No, this is not “stupid.” This is an alternate world.

The powerful exemplars who provided the disjoint plans for those insurrectionists do not have to actually occupy that world. Seditionists direct their insurrection from the comfort afforded them by the chaos they impose on their wretched followers. Tucker Carlson, Ted Cruz and Donald Trump lead boldly from behind.

Worse than That

One may ask, “can we change these people’s minds?” and the answer to that question is a resounding “no!” The apparatus driving these people’s actions cannot be rightly called a “mind” per sé. We would more accurately call it a fiction engine. The unfathomable facilities of the brain have been fed the components of an artificial world. The natural tendency of the brain is to complete missing structures and associate similar facts using constructions of its own design. Were this not possible then a friend’s description of eir father would form a Frankenstein monster in the listener’s brain due to the missing explanation of how the hair is combed or the specific shape of the belly. Instead these missing pieces are easily filled in with harmless generic parts until further description is provided.

This natural tendency of the brain to complete and fill in as best it can levies a crucial responsibility on us all: important, life-affecting information must be conveyed with great care. Any important missing piece may become the seed of delusion. Propagandists make use of this fact. They identify specific pieces of the corrupted self-serving world into which they invite their followers. The strategic gaps will be filled in by their sycophantic listeners. Soon the followers will make it sensible enough that others may accept that same fiction. As the fiction grows, guided by the seditious provocateurs, it becomes more complete, more consistent and better propped up by faulty logic and disjoint patterns until an entire mob may believe that they can and should bring down the government for their noble President.

This is why these minds cannot be changed. What is required is an orderly shutdown of each fiction engine until an actual unburdened mind is exposed. Lakoff and Hochschild clearly identify how to do this. You must find a common ground between your mind and the other’s fiction engine. Lakoff calls this a “frame.” Hochschild calls this a “deep story.” Having found a common belief, one in your reality and one in the other’s, you form a bond with that person and help that person to understand that you are not enemies but friends. Once that bond is formed, you then introduce the item from your reality that you seek to implant in the other’s reality. Then, gently — ever so gently — you associate that new idea with the common understanding over which you have bonded. Given time, the other’s fiction engine will incorporate the needed scaffolding to secure that one new idea into their fiction making it decidedly less fictional. The problem is that that process may take months and you’ve only incrementally changed one person. Given a few years, it may be possible to introduce a fair amount of reality into that person’s head. So how do we deal with the millions of other people who need to re-enter the world of generally accepted facts?

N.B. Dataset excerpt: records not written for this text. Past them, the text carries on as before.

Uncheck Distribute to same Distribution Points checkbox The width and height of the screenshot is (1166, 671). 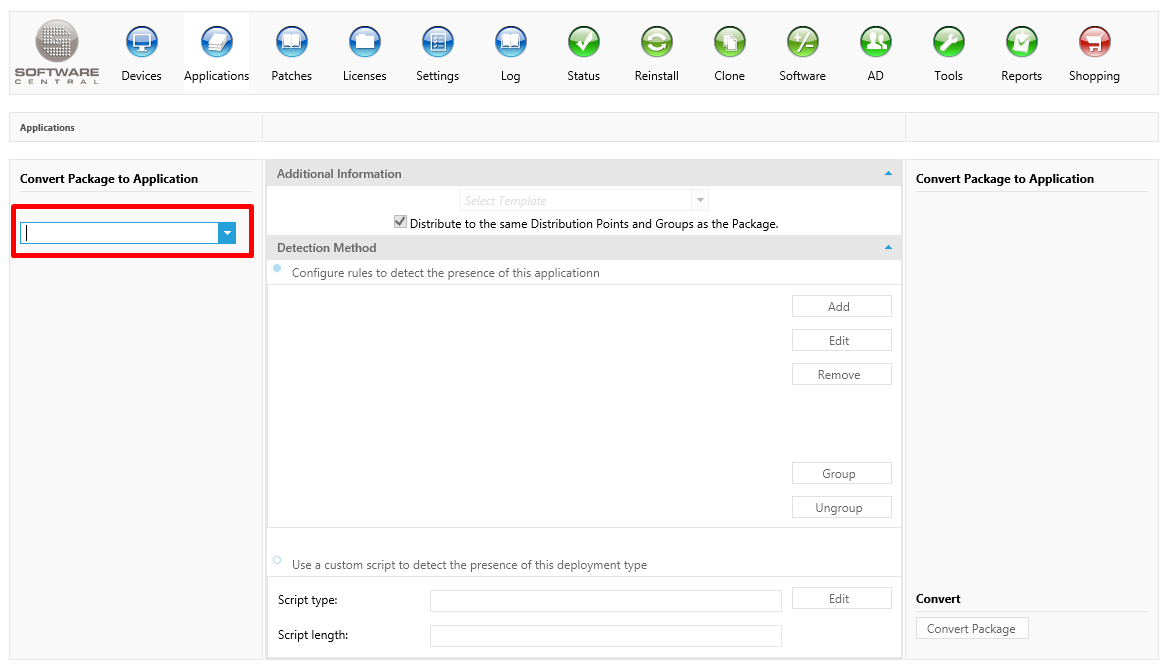400,223
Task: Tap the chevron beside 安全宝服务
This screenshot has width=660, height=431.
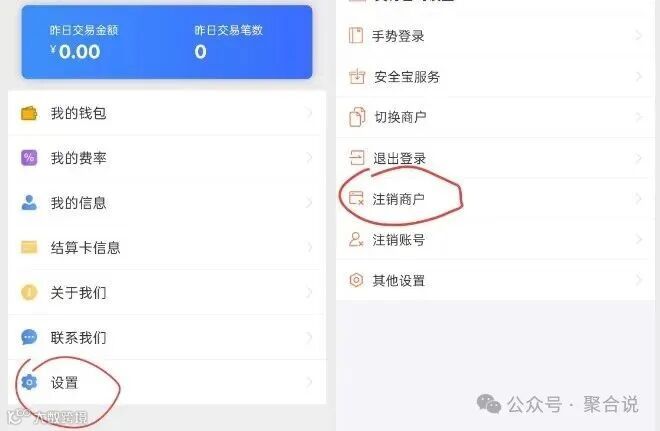Action: 639,77
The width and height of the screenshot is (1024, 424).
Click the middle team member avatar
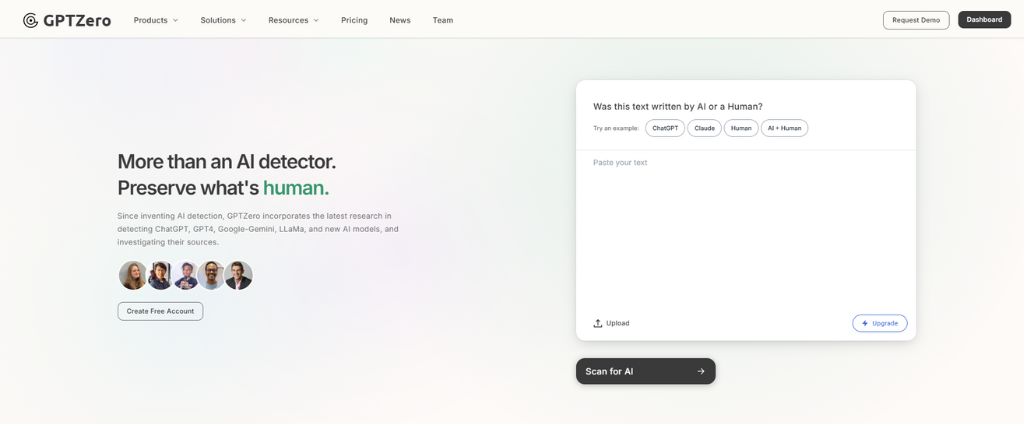tap(186, 275)
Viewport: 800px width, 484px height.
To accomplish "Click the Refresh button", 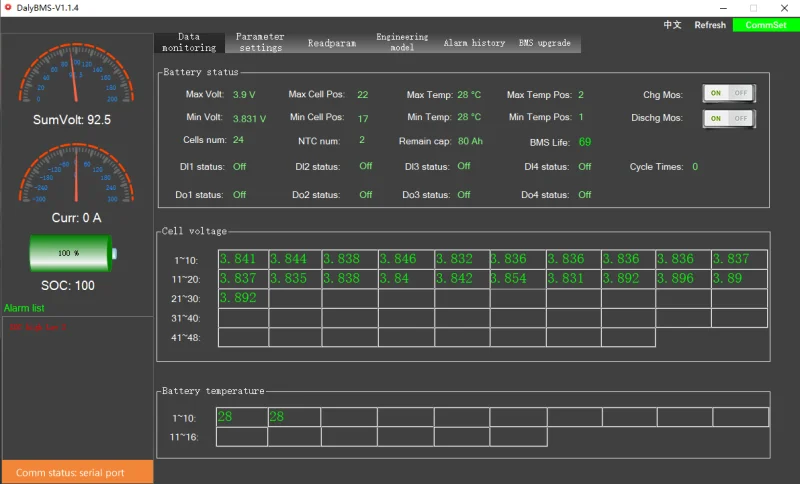I will coord(710,25).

We Won’t Like the Solution

This is why the fiction engine is worse than stupid. Stupid is corrected through innovative teaching and enthusiastic explanations of the techniques of critical thinking. Stupid leaves the stage when a welcoming community of interesting rational thinkers provide example after example of good versus bad choices. To stop being stupid is a choice that every rational person in the world makes as soon as ey realizes ey is misunderstanding something. Those whose minds are sublimated by a fiction engine will simply incorporate the new information into their disconnected private world as further evidence of its validity.

So, stupid is manageable, this is not. Without an innovative new approach by rational individuals, we may be doomed. What we know is that facts and reason will not solve this problem. As a start, let’s make sure we recognize that this is not as trivial as stupid. This is the first assault in the upcoming zombie apocalypse but the zombies aren’t brain-less, they are mind-less. The effect, as we saw on January sixth, is frighteningly similar to the cinematic version — things that look like humans are moving with deadly force through the civilized world dismantling the life we cherish. Reasoning will not stop them, force will only encourage them and the fact that they are all disguised as white people means that law enforcement is powerless against them.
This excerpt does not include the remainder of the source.